A chill crawled up his spine. He took another step backwards.
The knob clicked.
Avery's heartbeat hammered.
The door creaked open a few inches.
Just wide enough for a draft of cold air to slip out. It smelled like dust and something older—like the pages of a book left closed too long, absorbing secrets.
"Avery."
His name slipped out from the dark room.
Not spoken loudly. Not whispered.
Just… stated. As though the speaker already knew he was there and didn't need to ask why.
Avery froze. The voice was familiar. Too familiar. It sounded—
Like him.
Like someone had taken his voice and removed all warmth from it.
He stepped back fast, hitting the opposite wall. His breath fogged in the chill now leaking from the half-open door.
"Avery," the voice repeated.
Then something slid forward—a shadow, tall enough to reach the doorframe, its edges shifting like dust stirred by a breath.
Avery turned and ran.
He didn't stop until he burst through the stairwell door, almost tumbling down the first few steps. He kept going, taking them two at a time, not caring how loud he was now. He didn't slow down until he reached the first floor, where the emergency lights cast long red streaks across the hall.

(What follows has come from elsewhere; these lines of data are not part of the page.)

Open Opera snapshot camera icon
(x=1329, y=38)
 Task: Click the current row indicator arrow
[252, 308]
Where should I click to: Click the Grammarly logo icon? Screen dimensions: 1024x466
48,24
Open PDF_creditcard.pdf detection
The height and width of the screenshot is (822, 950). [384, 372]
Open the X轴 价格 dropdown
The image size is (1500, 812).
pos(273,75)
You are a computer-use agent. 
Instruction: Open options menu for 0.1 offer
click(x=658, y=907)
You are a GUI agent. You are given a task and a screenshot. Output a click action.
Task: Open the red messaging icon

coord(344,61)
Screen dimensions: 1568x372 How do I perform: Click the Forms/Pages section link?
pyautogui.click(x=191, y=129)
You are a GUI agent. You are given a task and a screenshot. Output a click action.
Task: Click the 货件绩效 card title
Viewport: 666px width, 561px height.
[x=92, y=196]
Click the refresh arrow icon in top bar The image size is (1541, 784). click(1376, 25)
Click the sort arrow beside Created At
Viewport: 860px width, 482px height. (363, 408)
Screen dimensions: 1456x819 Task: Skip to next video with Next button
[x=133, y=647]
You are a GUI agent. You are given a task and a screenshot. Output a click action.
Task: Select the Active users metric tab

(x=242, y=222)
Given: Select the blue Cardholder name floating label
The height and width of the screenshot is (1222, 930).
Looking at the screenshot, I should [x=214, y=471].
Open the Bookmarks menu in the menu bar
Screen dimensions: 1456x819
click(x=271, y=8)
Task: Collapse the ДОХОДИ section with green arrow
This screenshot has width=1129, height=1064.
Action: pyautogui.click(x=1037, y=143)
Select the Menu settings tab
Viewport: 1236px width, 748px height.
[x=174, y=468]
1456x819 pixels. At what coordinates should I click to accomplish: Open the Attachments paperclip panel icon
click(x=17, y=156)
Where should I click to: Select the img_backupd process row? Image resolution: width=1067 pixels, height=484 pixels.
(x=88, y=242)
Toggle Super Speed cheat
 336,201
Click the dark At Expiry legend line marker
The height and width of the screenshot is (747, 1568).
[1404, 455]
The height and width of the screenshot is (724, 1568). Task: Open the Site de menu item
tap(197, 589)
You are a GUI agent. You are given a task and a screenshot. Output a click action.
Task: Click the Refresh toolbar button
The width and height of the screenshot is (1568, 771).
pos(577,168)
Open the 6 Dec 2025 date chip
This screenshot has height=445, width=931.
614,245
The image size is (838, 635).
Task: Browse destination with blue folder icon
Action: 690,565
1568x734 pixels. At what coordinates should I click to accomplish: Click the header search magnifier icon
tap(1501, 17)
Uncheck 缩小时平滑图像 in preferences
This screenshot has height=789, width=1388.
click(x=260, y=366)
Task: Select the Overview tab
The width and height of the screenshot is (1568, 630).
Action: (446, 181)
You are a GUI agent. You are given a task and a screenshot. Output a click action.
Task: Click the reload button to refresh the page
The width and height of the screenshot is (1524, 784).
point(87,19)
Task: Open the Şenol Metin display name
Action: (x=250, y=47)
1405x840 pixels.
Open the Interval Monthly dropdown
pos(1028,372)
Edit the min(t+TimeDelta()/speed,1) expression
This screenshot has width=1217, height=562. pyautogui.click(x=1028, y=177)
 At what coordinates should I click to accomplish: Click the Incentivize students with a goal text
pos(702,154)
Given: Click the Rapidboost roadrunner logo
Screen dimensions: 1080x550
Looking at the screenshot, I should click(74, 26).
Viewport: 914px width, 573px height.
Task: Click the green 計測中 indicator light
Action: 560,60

Only then did he stop and grab the railing to steady himself.
The building was silent again.
Except—
He heard it.
A soft thud upstairs.
Then another.
Measured.
Pacing.
As though something in the archive room had decided to follow.
Avery backed away from the stairwell.
He didn't know where he was going. Only that staying still felt like death.
He reached the entryway and pushed out into the cold night air, breathing hard. He braced his hands on his knees, letting the freezing wind sting his face, clear his head.
When he finally straightened, he saw someone standing near the courtyard fountain.
Tall. Still. Watching him.
Not moving.
Not calling out.
Just waiting.
Avery blinked, trying to see through the dark. "Hello?"
No answer.
The figure stepped back into the deeper shadow of the courtyard trees, disappearing as though swallowed.
Avery felt something shift inside him.
The school wasn't just remembering.
It was responding.
And whatever waited inside Lockridge… now knew his name.